This particular late autumn afternoon, as he leaned back in his comfortable easy chair by the window, he nonchalantly gazed out over the beauty of his surroundings and fondly reminisced.  He smiled to himself as he recalled this and that, chapters of his past, the very thought of which warmed him, especially so as a rainstorm had recently invited itself to the hills and pastures neighbouring his upland dwelling.  The harsh wind unkindly rattled the the tiny cottage windows and trickling water teamed down from a breach in the rusty gale weathered guttering channels of the low roof.  Where had all those years gone?  Dissolved into the mysterious wonderment of the legend which forms the chronicle of a person's lifetime?  Random fragments of the crimson blur of his memory began to transform themselves into clear images of sweet times long ago as he slowly, ever so slowly, drifted out to sea on a tide of his own antiquity.

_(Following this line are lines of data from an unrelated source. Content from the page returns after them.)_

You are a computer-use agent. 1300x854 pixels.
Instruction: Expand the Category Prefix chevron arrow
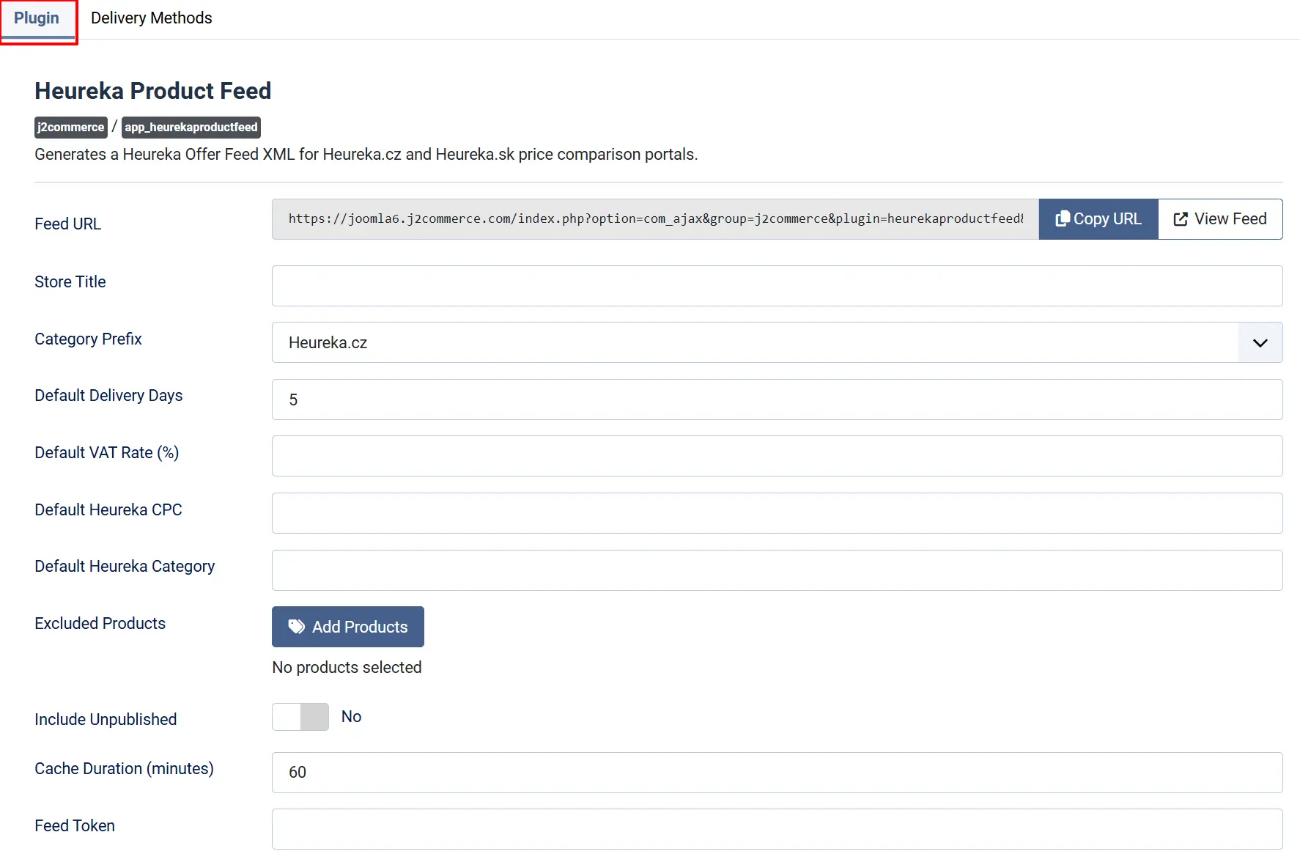(x=1260, y=342)
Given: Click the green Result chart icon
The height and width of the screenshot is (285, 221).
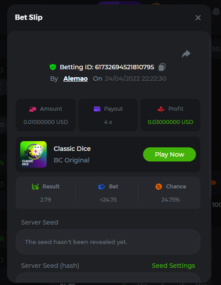Looking at the screenshot, I should pyautogui.click(x=35, y=187).

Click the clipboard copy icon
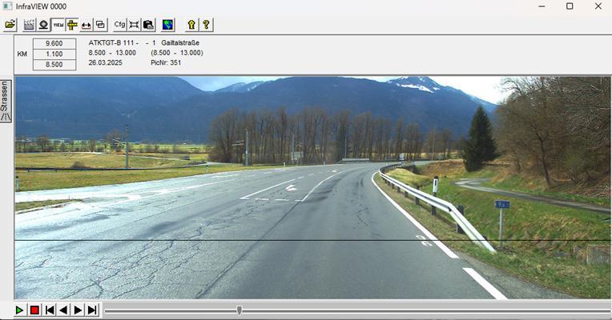[x=148, y=25]
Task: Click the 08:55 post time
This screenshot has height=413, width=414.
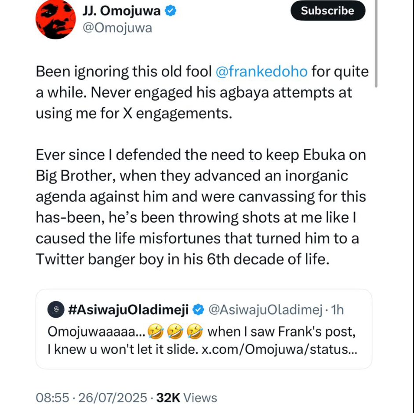Action: [x=52, y=398]
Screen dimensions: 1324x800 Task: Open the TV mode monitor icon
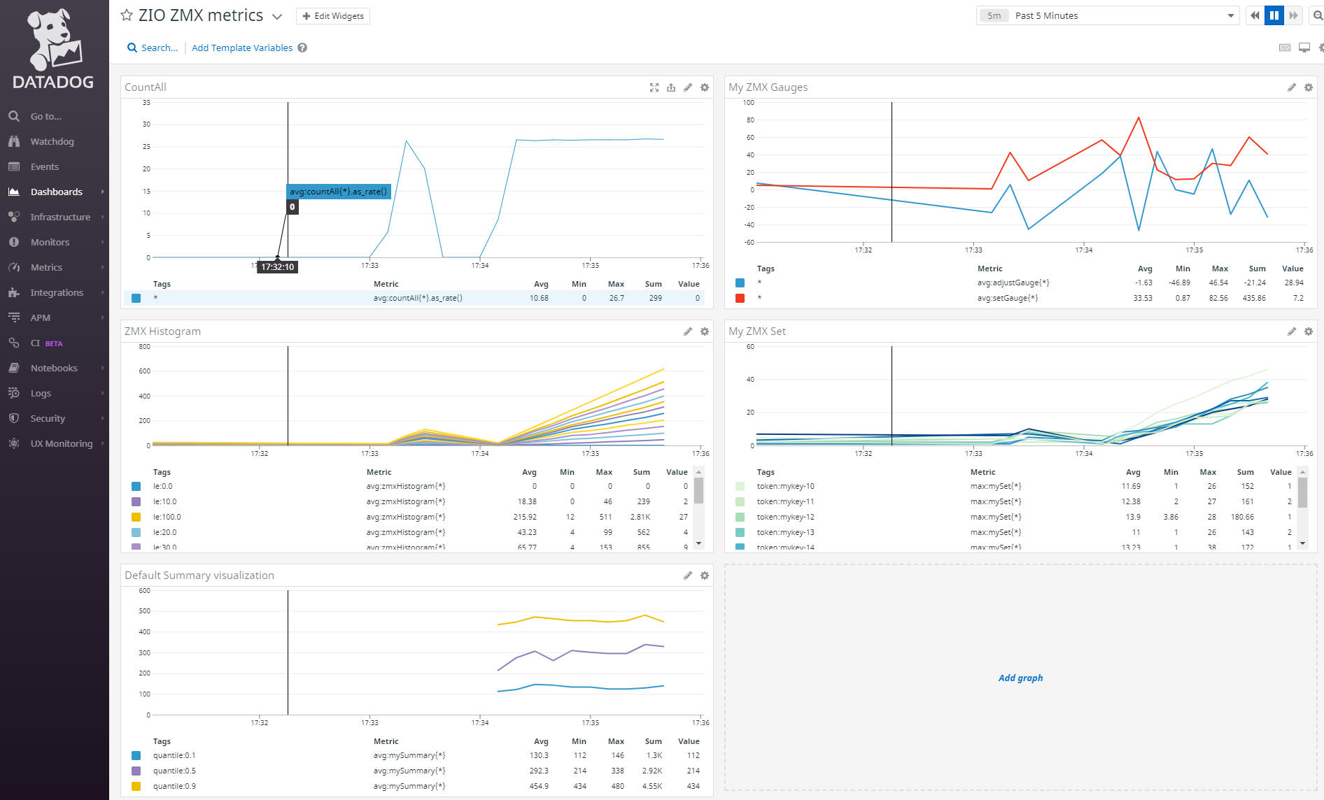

There was he, a child once more.  How happy those days were, living in the English countryside and learning of the things and ways of English country folk.  Or making his way to the small village school with a brass bell calling out its  'Come on! come on!' to signal the beginning of lessons.  On the leisurely walk home, he would pluck berries and flowers, all the gifts that nature had provided for those who were humble enough to accept and be grateful for them.  He thought of how he relished the enjoyment when, after his mother had set the large pinewood table and expertly laid upon it a wholesome and scrumptious meal, he had eagerly sprinted the short distance to the nearby farm. There he was entrusted with some of the tasks which contributed to the daily tending of the fields and meadows that yielded the bounty of the land  ~  an important and responsible part to play, of course, for a small boy.  He remembered how, as part of his reward for the lending of his clever young hands, he was often allowed to ride one of the horses, those most majestic of creatures whose descendants of their successors still provide him with a lively gallop in the hills every now and again.  Ahhh;  Yes, those were good days, very good days.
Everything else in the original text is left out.